Inflation was at 2.7 percent in October, compared to 2.7 percent in September, according to Statistics Sweden.
Analysts had expected price rises of 0.3 percent in October and an inflation rate of 2.5 percent.
Inflation is the average change in consumer prices over the past twelve months.
Underlying inflation, which excludes interest costs for owner-occupied houses, rose by 0.5 percent from September to October. The year-on-year rise was 1.4 percent, compared with 1 percent in September.
Large rises in housing costs is having a major effect on inflation. Since last October, the cost of housing has risen by an average of 4.1 percent. This accounts for nearly half of the total price rises.

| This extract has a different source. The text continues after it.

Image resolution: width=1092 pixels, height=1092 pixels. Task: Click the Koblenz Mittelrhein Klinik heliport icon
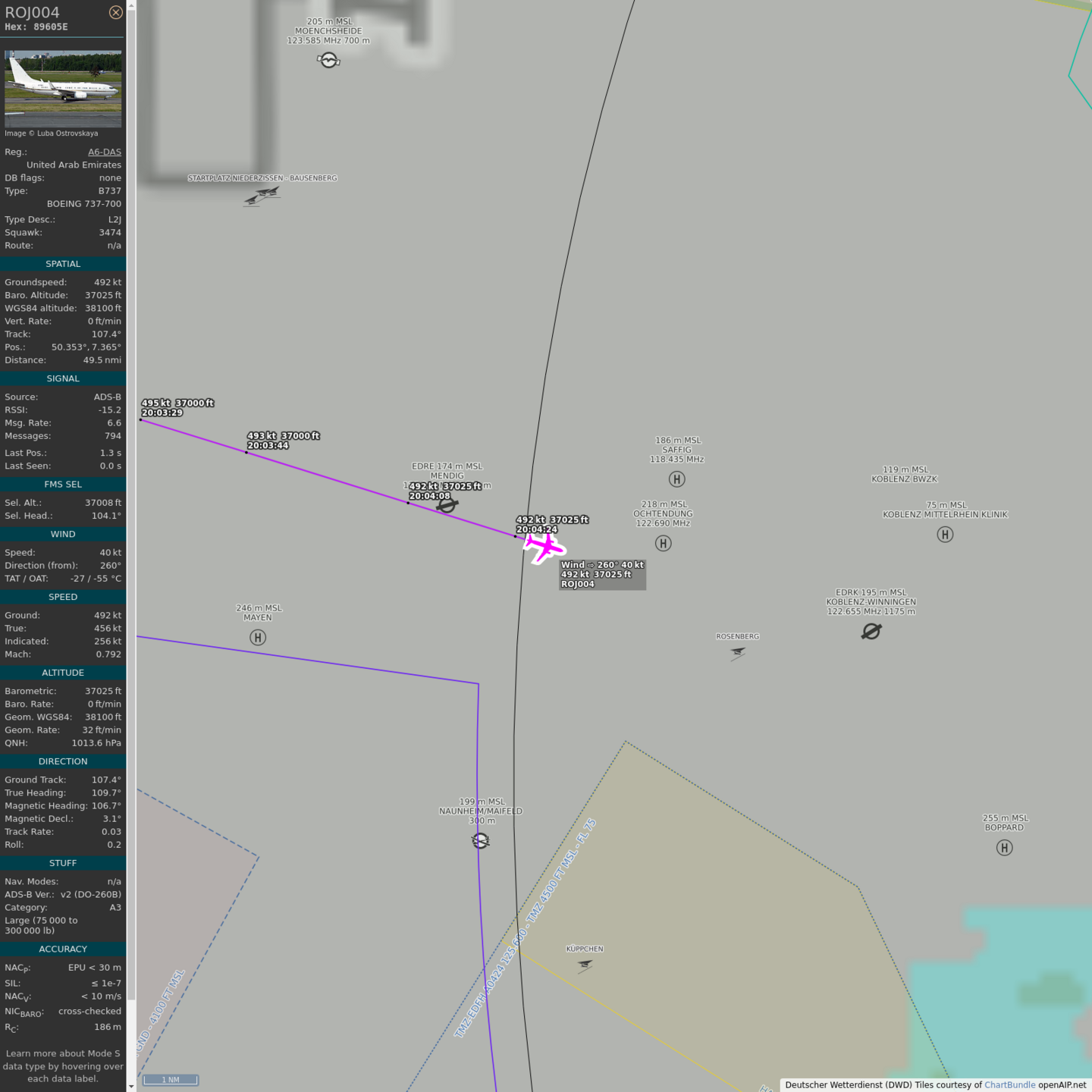pyautogui.click(x=945, y=535)
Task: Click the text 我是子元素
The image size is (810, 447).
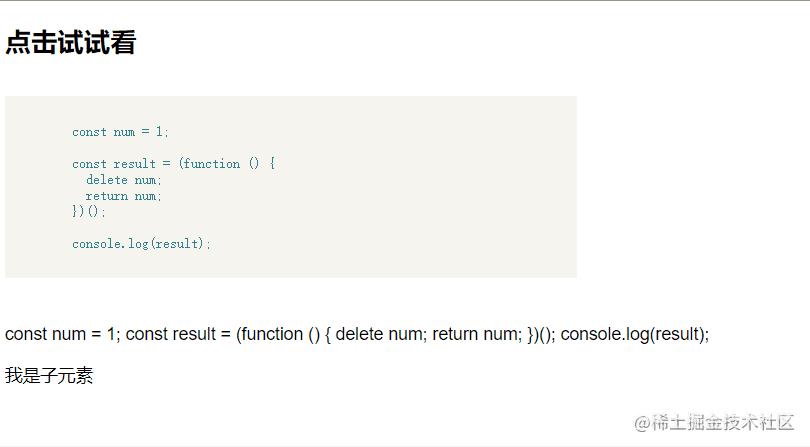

Also contributing to the higher figure were increases in the price of tobacco (up 17 percent since last October), groceries (up 2.9 percent) and fuel (up 7.2 percent).
“This was higher than expected, particularly on clothes, shoes and groceries,” said Bengt Roström, interest rate analyst at Nordea.
But despite the sharp rise in the inflation rate, underlying inflation is still significantly lower than the Swedish central bank’s target of 2 percent. It is this figure that dictates the Riksbank’s interest rate policy.
“Underlying inflation will rise to two percent and then remain there,” said Roström.
“We are sticking by our prediction that the Riksbank will raise rates in February.”